====== Input records
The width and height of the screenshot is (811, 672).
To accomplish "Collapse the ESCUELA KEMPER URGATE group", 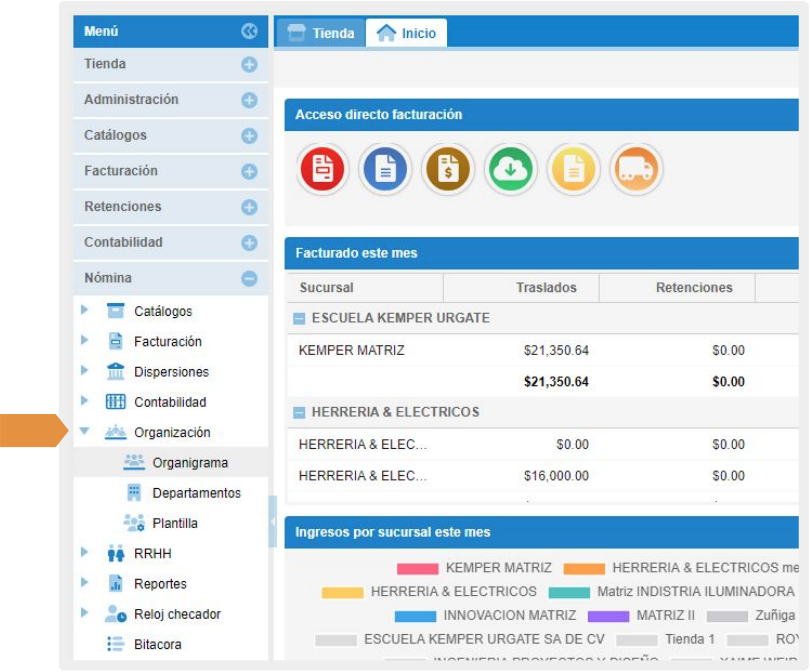I will pyautogui.click(x=299, y=318).
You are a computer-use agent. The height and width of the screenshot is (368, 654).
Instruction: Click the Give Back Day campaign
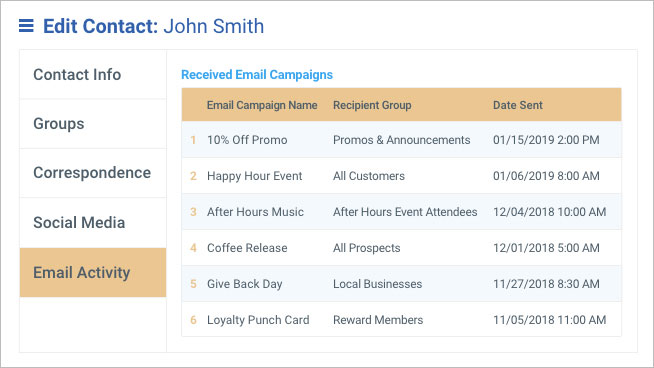click(244, 284)
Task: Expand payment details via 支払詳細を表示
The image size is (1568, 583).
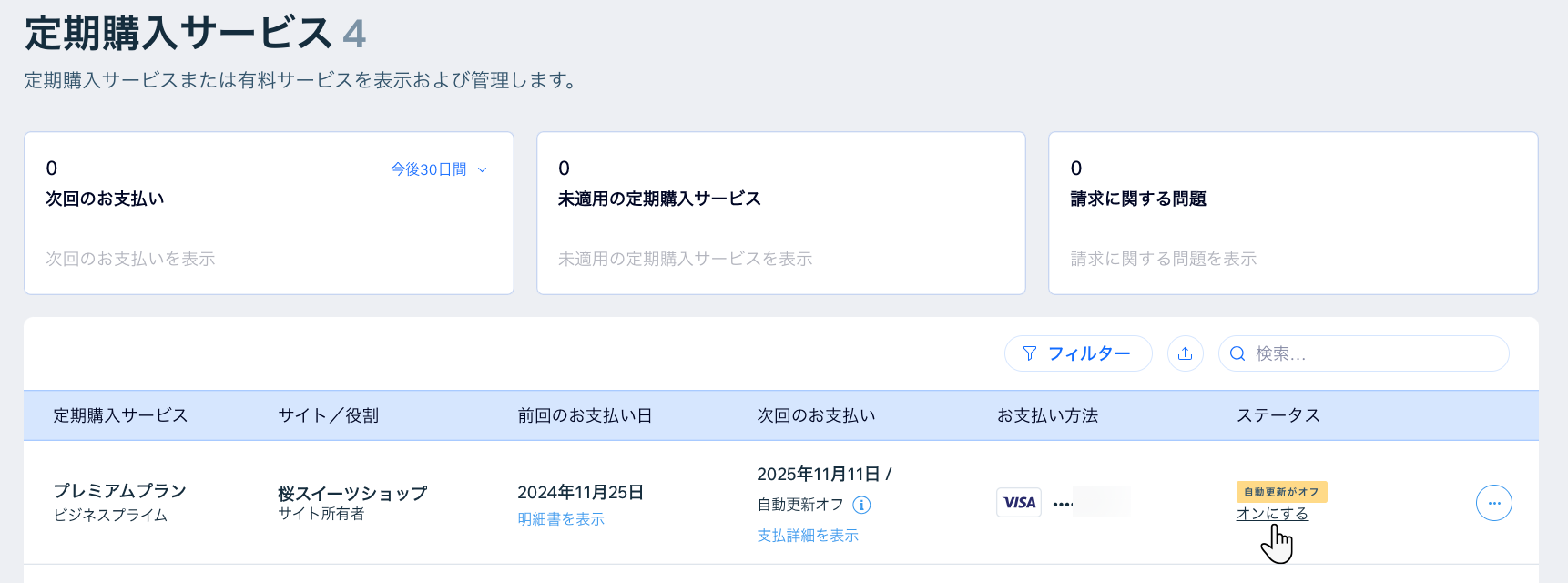Action: pos(807,535)
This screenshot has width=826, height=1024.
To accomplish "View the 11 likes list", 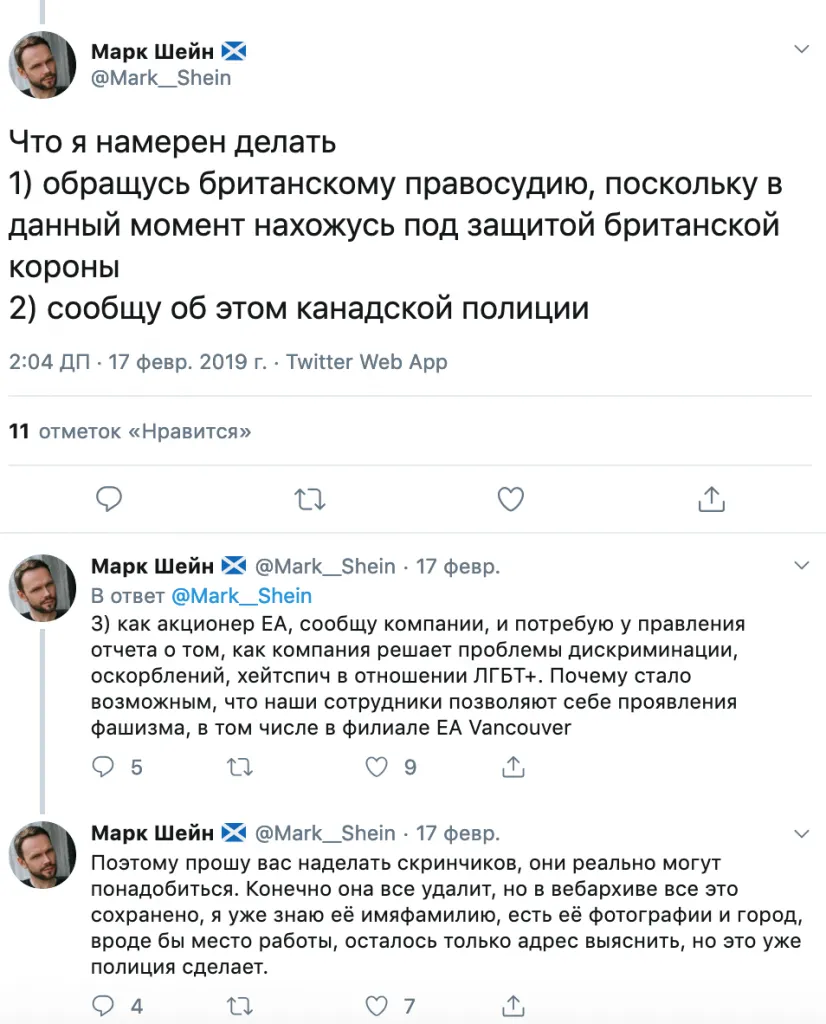I will click(129, 432).
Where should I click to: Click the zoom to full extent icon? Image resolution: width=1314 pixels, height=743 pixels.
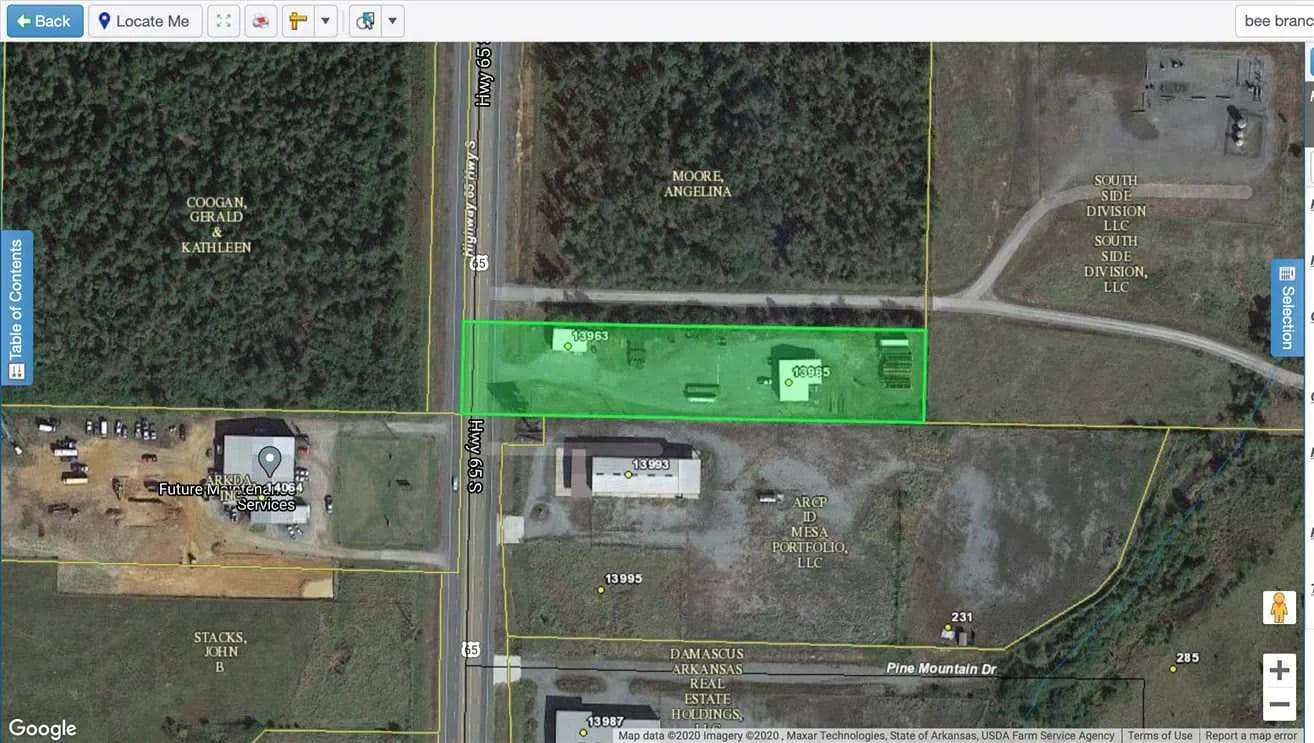tap(223, 21)
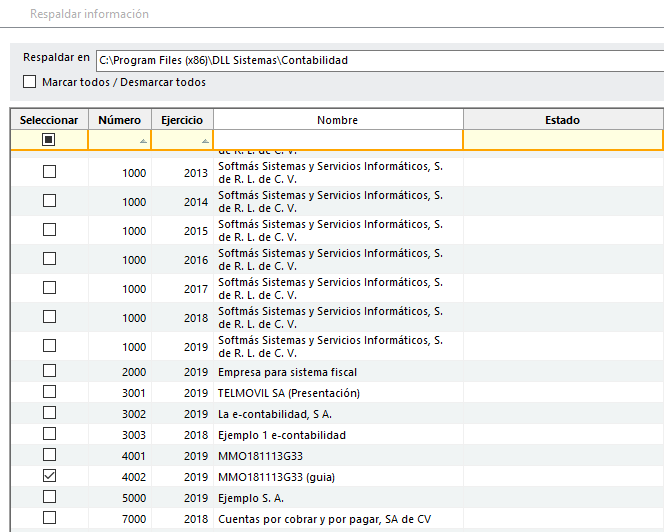Click the Estado filter cell
The image size is (664, 532).
562,140
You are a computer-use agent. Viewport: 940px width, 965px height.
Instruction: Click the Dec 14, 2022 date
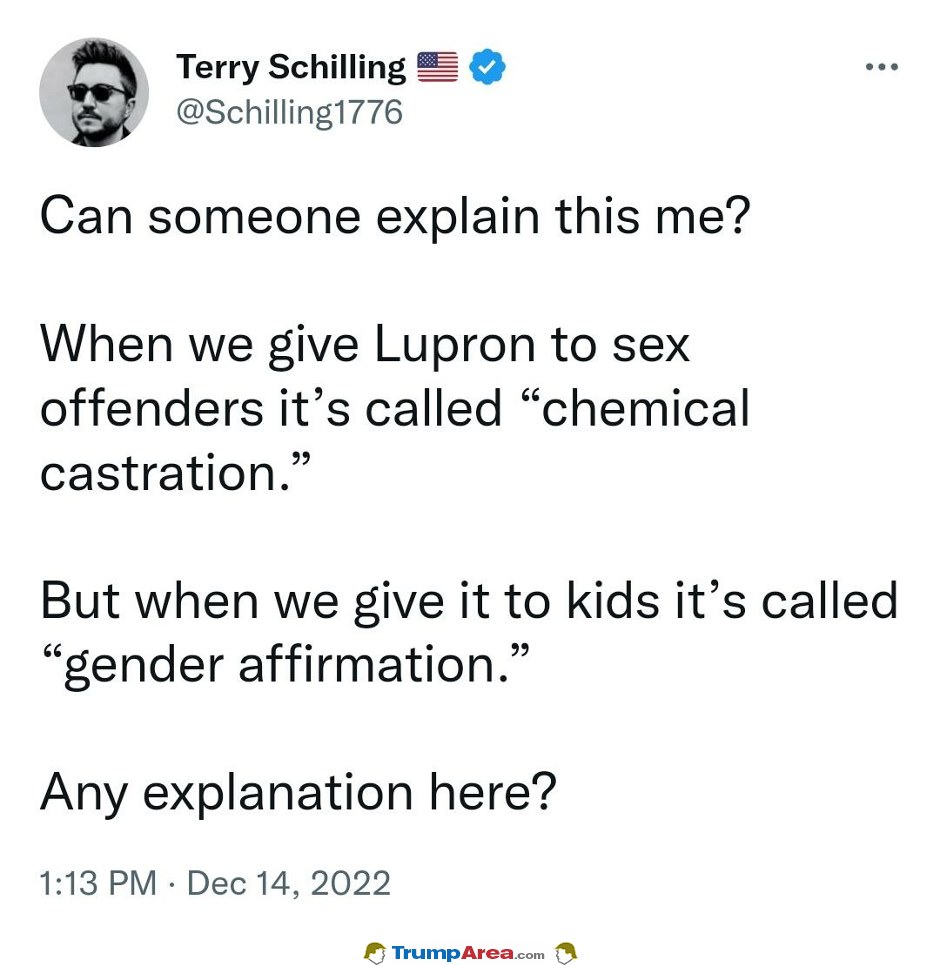(x=289, y=883)
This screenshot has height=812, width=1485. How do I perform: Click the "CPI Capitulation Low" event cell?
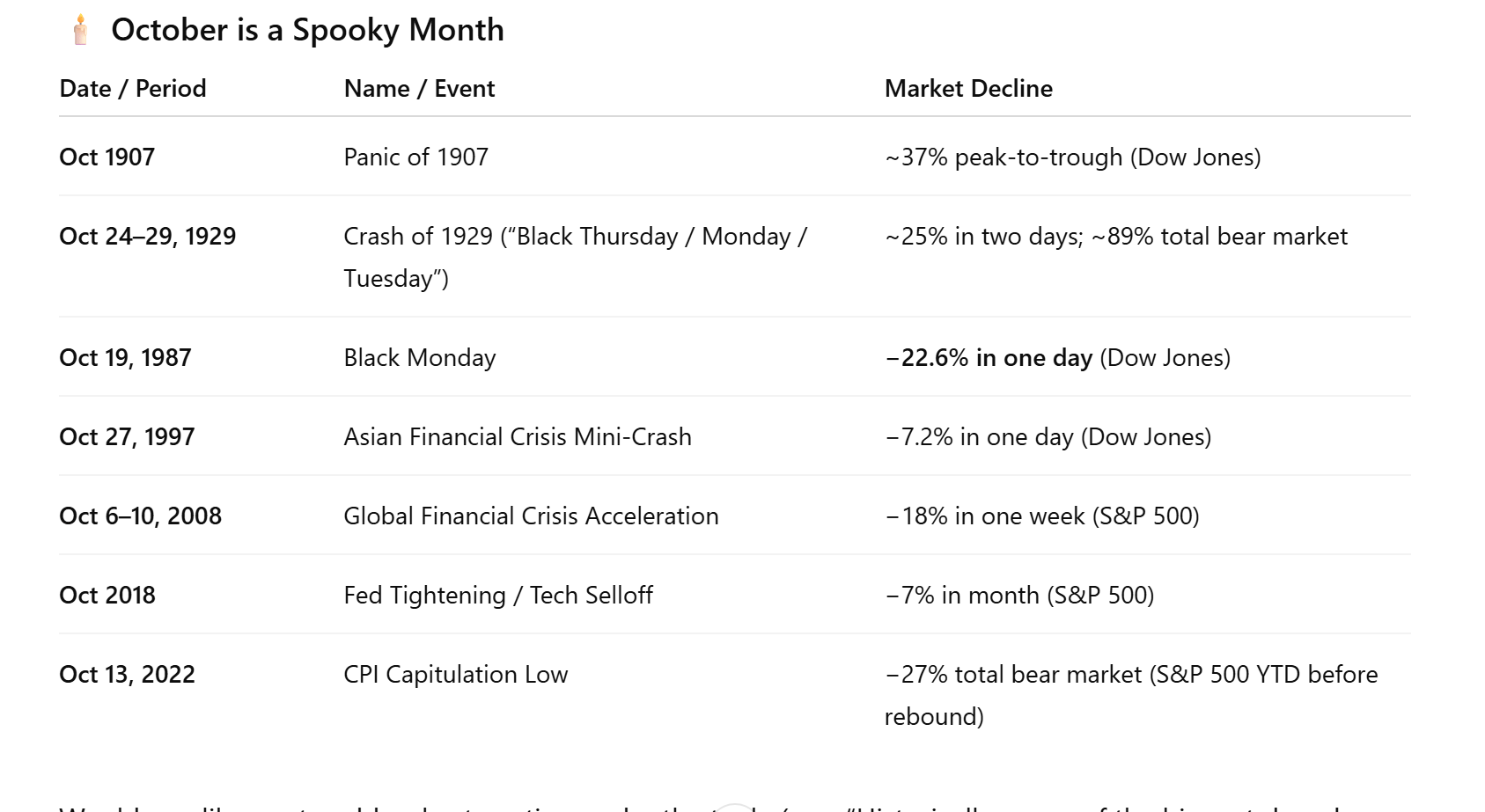pyautogui.click(x=455, y=675)
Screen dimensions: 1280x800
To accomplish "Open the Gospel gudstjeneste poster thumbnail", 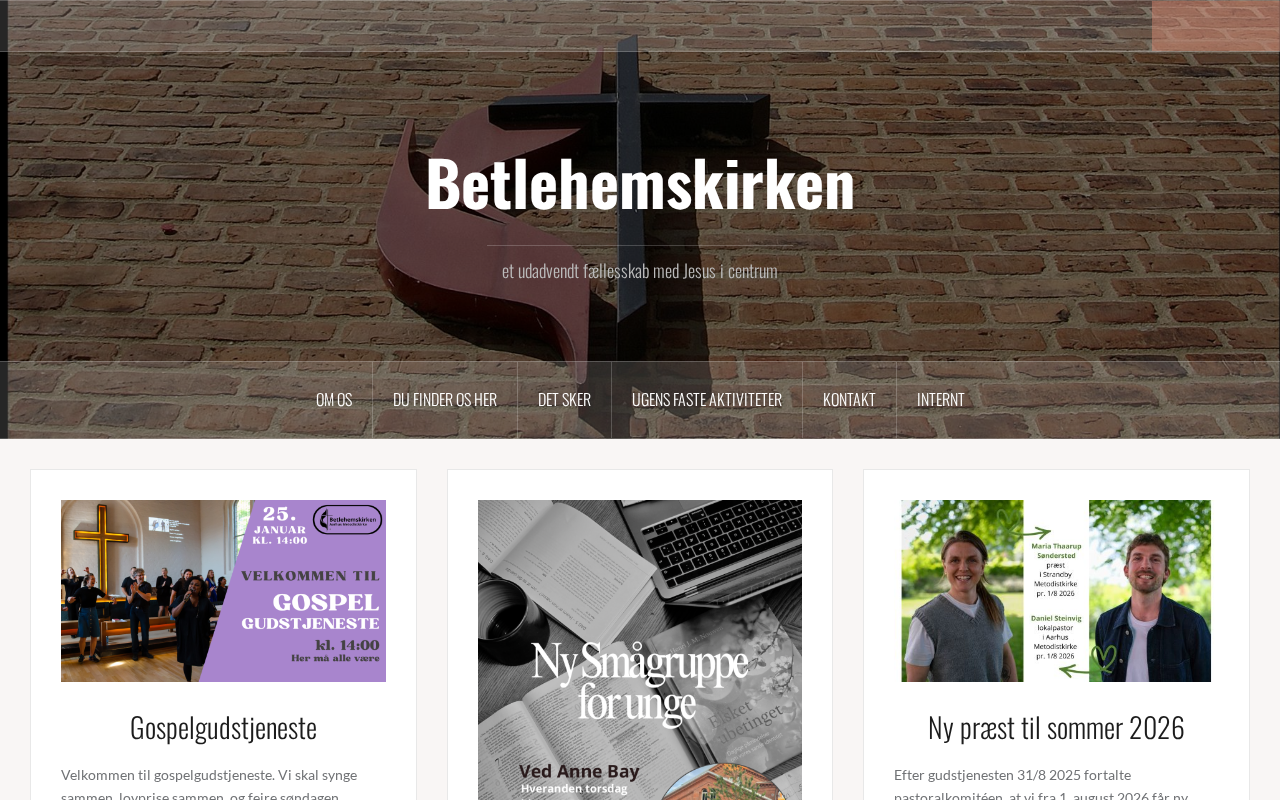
============
## About this task
Find "agent" in the data above. Report each line where it appears.

## Response below
You are a computer-use agent. The height and width of the screenshot is (368, 654).
You are a computer-use agent. Viewport: 940px width, 965px height.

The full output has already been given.